Skip to main content

CodeGenie: How Salesforce Leveraged Generative AI to Enhance Internal Developer Productivity

Shan Appajodu
Sep 10 - 7 min read

By Shan Appajodu and Katie Stasaski.

Salesforce has been a leader in AI technology for over a decade, continuously advancing from predictive AI to generative AI and now to autonomous AI. These developments are set to revolutionize the entire software development lifecycle. As an industry leader, Salesforce has chosen to develop its own technology, creating models specifically trained on our codebase. This approach is designed to support Salesforce-specific use cases and workflows, thereby enhancing the capabilities of our developers.

To further this initiative, Salesforce launched CodeGenie, an internal IDE-based tool aimed at boosting developer productivity. This tool is similar to Einstein for Developers, which provides external Salesforce developers with an IDE extension to aid in writing Apex and LWC code. To better serve internal developers, CodeGenie supports various programming languages and is trained on internal codebases.
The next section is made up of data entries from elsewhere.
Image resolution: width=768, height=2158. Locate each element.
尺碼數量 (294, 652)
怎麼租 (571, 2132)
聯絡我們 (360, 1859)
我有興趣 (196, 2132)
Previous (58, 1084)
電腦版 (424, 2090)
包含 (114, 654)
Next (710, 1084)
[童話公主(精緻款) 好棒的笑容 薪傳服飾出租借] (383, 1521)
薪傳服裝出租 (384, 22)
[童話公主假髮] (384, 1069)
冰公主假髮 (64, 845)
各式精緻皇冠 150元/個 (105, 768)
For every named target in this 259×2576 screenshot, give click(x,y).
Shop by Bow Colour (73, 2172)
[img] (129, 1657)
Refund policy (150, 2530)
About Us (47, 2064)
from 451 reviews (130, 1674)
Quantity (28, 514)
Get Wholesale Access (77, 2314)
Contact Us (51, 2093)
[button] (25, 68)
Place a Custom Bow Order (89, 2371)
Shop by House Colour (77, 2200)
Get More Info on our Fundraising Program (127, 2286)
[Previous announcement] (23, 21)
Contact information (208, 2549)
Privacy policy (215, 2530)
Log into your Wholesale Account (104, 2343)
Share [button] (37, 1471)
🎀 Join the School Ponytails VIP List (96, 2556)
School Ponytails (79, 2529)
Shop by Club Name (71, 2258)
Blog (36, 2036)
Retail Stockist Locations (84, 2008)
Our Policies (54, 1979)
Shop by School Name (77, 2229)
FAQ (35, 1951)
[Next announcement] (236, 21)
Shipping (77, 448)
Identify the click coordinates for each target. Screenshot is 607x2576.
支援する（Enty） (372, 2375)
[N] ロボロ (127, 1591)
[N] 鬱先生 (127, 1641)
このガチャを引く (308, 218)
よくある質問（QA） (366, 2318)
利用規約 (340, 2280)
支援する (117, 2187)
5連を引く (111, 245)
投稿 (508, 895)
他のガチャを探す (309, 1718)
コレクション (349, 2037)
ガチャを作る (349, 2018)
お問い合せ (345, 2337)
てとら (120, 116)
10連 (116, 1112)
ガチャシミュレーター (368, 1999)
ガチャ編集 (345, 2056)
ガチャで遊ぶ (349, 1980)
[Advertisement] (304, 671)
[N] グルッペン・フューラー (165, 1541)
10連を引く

Insights from internal developers using CodeGenie enhance Einstein for Developers, which in turn benefits external developers, creating a mutually beneficial improvement cycle.

Since launching, CodeGenie has evolved beyond just an IDE tool; it now supports specific workflow use cases at every stage of the software development lifecycle (SDLC). Our ongoing efforts focus on developing agents that are deeply integrated with Salesforce’s SDLC, ultimately empowering internal developers to work more efficiently and effectively.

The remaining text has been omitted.